A putative mechanism for substrate translocation in GtrB and DPM1 function in a zebrafish model.

(a) A speculative hypothesis is that the phosphate headgroup of UndP (red) could first bind at R290, near the cytoplasmic face of the inner membrane. (b) The substrate could then diffuse along a pathway lined with conserved hydrophobic (teal) and positively charged (blue) residues. (c) Finally, the phosphate headgroup is coordinated by R122 and R200 at the acceptor site, where catalysis occurs. (d) Mutation of hydrophobic and positively charged conserved residues lining the region between JM1 and JM2 abrogates GtrB activity. Error bars are provided as s.e.m., n=3. (e) The architecture of GtrB may be shared by the DPMS complex. CDG1e mutations G152V and S248P in the conserved JM1 and JM2 linkers are represented in purple and red, respectively. (f) Phenotypes typical of dpm1 loss-of-function mutations are fully evident at 2 days post fertilization (d.p.f.) in the zebrafish embryo. Morphants show smaller head (microcephaly) and smaller eyes, kinked tail and occasional vascular defects in the tail vein (arrowhead). Scale bar, 500 µm (g) Functional analysis of DPM1 mutants was performed by injecting human DPM1 mRNA following dpm1 morpholino injection and embryos were scored as normal or affected. Human DPM1 mRNA was able to improve the morphant phenotypes (see Supplementary Fig. 8f for details) and the effect of different mutations was normalized to rescue levels. mRNA carrying the R147A or R234A mutations (equivalent to R122 and R200 in GtrB, respectively) showed almost complete loss of function. Known human missense changes (R92S, G152V and S248P) were also tested. R92S and G152V greatly abolished protein function, whereas S248P, which leads to milder human phenotypes, showed substantial residual activity. The presumed location of G152V and S248P on the juxtamembrane region is shown. R92S is expected to reside close to the active site in the GT domain. Error bars: s.e.m., **P<0.01, ***P<0.001, unpaired Student’s t-test for each mutant, n=6 (R147A), n=6 (R234A), n=3 (R92S), n=5 (G152V), n=4 (S248P). NS, not significant.

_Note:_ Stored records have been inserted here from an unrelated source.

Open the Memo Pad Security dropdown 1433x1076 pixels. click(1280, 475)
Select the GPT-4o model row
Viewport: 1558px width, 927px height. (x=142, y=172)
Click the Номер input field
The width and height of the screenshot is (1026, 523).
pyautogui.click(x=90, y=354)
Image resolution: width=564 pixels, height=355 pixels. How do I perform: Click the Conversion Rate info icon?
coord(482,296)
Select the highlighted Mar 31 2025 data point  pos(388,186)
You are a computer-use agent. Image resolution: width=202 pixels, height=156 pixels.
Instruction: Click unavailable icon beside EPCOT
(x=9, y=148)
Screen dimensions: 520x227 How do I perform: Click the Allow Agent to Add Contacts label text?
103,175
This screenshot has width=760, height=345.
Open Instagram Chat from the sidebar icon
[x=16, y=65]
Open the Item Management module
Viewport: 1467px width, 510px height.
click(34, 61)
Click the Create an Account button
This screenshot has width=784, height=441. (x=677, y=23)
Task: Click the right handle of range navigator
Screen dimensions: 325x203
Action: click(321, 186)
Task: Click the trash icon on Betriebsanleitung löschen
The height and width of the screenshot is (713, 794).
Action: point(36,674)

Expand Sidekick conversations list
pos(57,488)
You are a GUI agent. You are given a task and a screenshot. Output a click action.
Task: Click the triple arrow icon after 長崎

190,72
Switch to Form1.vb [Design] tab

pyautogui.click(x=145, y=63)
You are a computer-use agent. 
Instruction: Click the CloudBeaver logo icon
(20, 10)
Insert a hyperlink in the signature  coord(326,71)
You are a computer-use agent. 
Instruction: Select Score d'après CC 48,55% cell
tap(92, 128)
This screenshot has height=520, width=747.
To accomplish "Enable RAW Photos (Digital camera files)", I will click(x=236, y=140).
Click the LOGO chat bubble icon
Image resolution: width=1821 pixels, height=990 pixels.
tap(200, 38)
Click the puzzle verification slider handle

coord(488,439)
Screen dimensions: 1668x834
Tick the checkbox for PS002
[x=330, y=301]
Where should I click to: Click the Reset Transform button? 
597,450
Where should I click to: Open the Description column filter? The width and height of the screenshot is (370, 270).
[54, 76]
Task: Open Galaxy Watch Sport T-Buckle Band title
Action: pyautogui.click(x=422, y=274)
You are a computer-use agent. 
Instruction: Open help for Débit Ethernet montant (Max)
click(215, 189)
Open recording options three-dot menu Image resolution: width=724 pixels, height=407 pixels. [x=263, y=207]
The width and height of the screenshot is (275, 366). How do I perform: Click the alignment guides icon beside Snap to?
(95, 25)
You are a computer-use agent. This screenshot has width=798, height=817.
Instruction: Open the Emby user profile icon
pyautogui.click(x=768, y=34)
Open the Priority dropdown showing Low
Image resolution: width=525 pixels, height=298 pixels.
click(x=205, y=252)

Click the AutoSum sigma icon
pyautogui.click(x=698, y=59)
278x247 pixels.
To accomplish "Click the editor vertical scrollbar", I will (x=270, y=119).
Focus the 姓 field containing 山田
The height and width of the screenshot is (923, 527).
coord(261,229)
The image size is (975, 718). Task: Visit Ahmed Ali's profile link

dpm1 knockdown in zebrafish recapitulates the human phenotypes caused by DPM1 mutations.

Multiple controls to confirm the effectiveness and specificity of the dpm1 morpholinos (MOs) were performed. All error bars represent S.E.M. *=p<0.05, **=p<0.01, ***=p<0.001, unpaired student’s t-test, N’s are indicated for each experiment. (a) Knockdown efficiency was measured in affected embryos using 10ng of dpm1 splice MO at 1dpf. No difference is observed in expression of the housekeeping gene ef1a. (N=3) (b) Splice and start dpm1 MOs caused identical phenotypes as shown in Fig. 4 and in this figure in d and e at different concentrations. As start MOs are usually more effective 4ng were sufficient to generate 100% affected embryos at 1dpf, while the splice MO needed to be injected at higher concentrations. (N=3) (c) Injection of a scrambled control morpholino in parallel to maximally effective concentrations of the start MO had no effect on the embryos, showing that these phenotypes are not due to injection and general MO toxicity. (N=4) (d) Vascular defects reminiscent of those observed in the patients can also be occasionally observed in the dpm1 morphant. The caudal artery (CA) and caudal vein (CV) supply blood flow to the tail in the direction indicated by the arrows in the WT panel. In the morphants blood vessels appear fused and enlarged (outlined by the dotted line) leading to accumulation of blood in the distal portion of the tail. Scale bar: 200µm. (e) Microcephaly, a reduction in head size, and a reduction in eye size are observed in most morphants. Dotted lines in the morphants (MO) panel shows the outline of the wild-type (WT) head in black and of the WT eye in white for reference. Scale bar: 200µm. Quantification of the reduced eye diameter measured on the anterior/posterior (A/P) axis and of head area is shown (N=3). (f) Rescue experiments were performed using 2ng dpm1 start MO injections as described in the Methods and 200pg of DPM1 mRNA, then the number of normal vs. affected embryos were tested. Despite embryos and larvae in the rescue condition appeared less affected than MO injected clutchmates, this difference was not clearly quantifiable due to the multiple phenotypes observed, so the total number of normal vs. affected was used (N=6). (g) To rule out possible gain of function effects of human missense mutations, normal and mutated DPM1 mRNAs were injected in isolation and none caused substantial defects (N=3).